Lors de la campagne présidentielle, François Hollande avait déclaré son intention d’interdire la distribution de stock-options, sauf pour les entreprises en création. C’est par la voie fiscale que son gouvernement s’est attaqué à la question, début juillet, dans le cadre de son projet de loi de finance rectificative pour 2012, qui doit encore être voté par le Parlement. Il est en effet prévu d’augmenter lourdement la taxe due par les entreprises au moment de l’attribution de ces stock-options en la faisant passer de 14 à 30 %. La taxe imputable au bénéficiaire, versée au moment de l’exercice de l’option, est quant à elle relevée de 8 à 10 %. L’objectif du gouvernement est assumé : il s’agit de décourager les entreprises de verser des stock-options, ainsi que des actions gratuites, soumises au même durcissement de régime fiscal.
Autre objectif : réaligner la fiscalité de ces instruments de rémunération sur celle des salaires. Pour un cadre touchant 100 000 euros de salaire brut annuel et 20 000 euros de stock-options, le prélèvement total atteindra désormais 11 100 euros, contre 12 000 s’il avait été versé sous forme de salaire. Pour les très hauts salaires, il s’agit même de rendre les prélèvements sociaux bien plus élevés pour les stock-options que pour les salaires. Une simulation du gouvernement – prenant l’exemple d’un membre du comité de direction d’une grande banque – fait ainsi état d’un surcoût de 11 350 euros par rapport au versement sous forme de salaire.

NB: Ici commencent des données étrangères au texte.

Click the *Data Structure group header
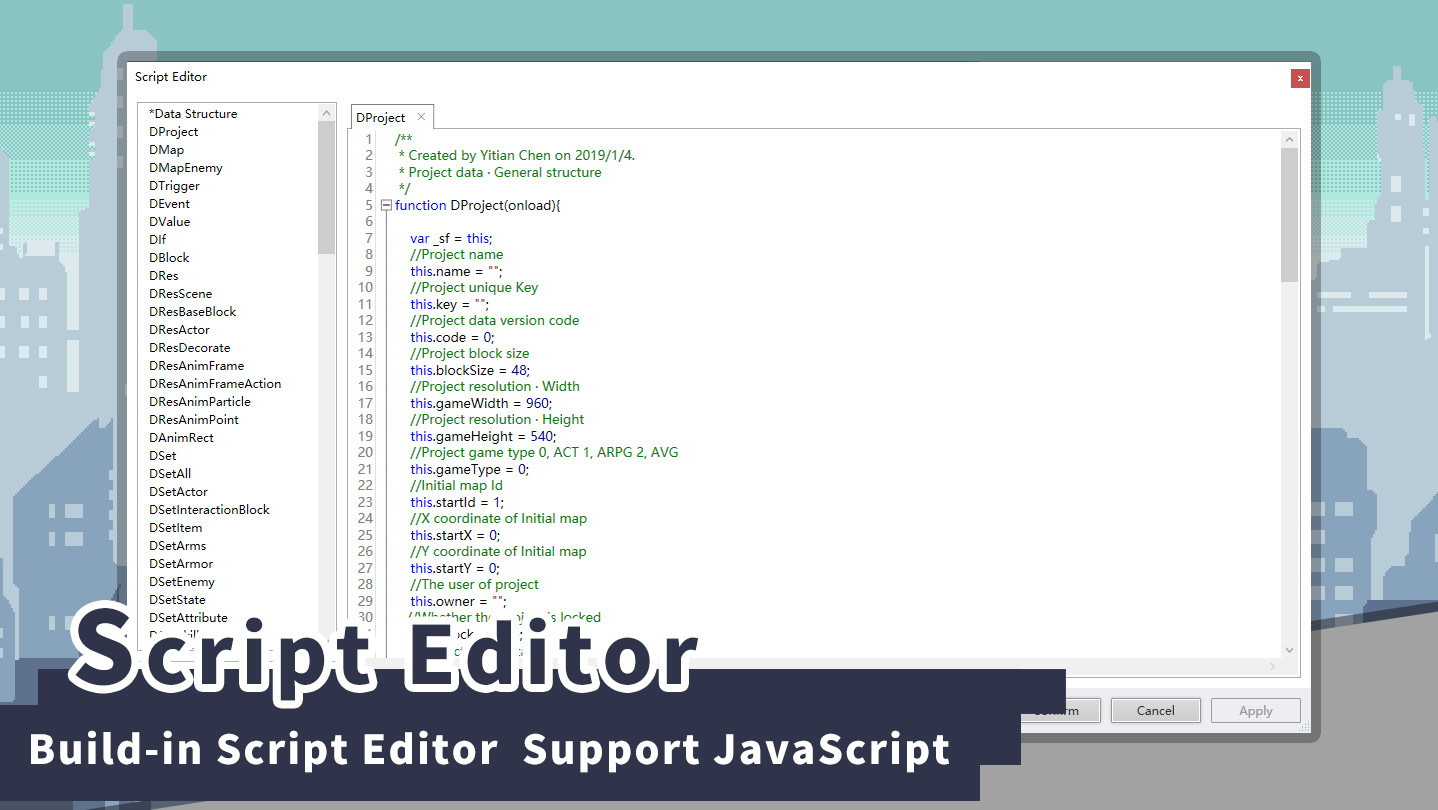click(x=193, y=114)
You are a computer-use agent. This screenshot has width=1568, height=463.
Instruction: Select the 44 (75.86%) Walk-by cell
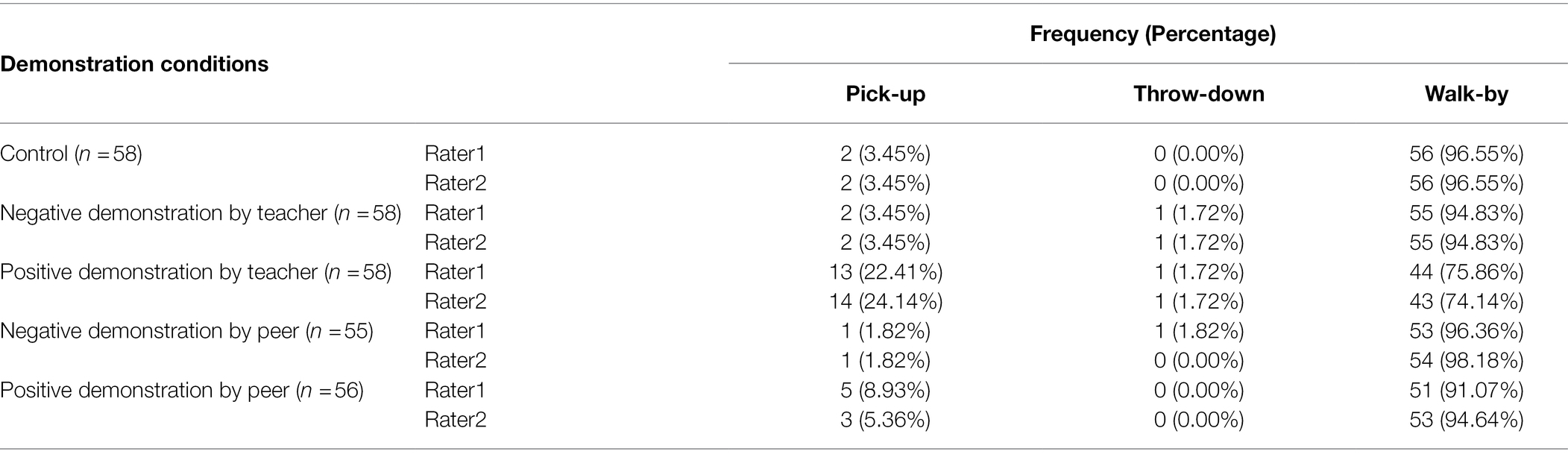[x=1467, y=272]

Dans ces conditions, il n'y a aucun doute sur le troisième objectif du gouvernement : augmenter les rentrées fiscales. Cette mesure sur les stock-options devrait rapporter 75 millions d’euros en 2012 et 320 millions en 2012, à comportements constants. Et si ceux-ci changent, « la substitution de salaires aux stock-options devrait, dans ce cas, assurer le maintien du rendement global estimé », assurent les services de Bercy.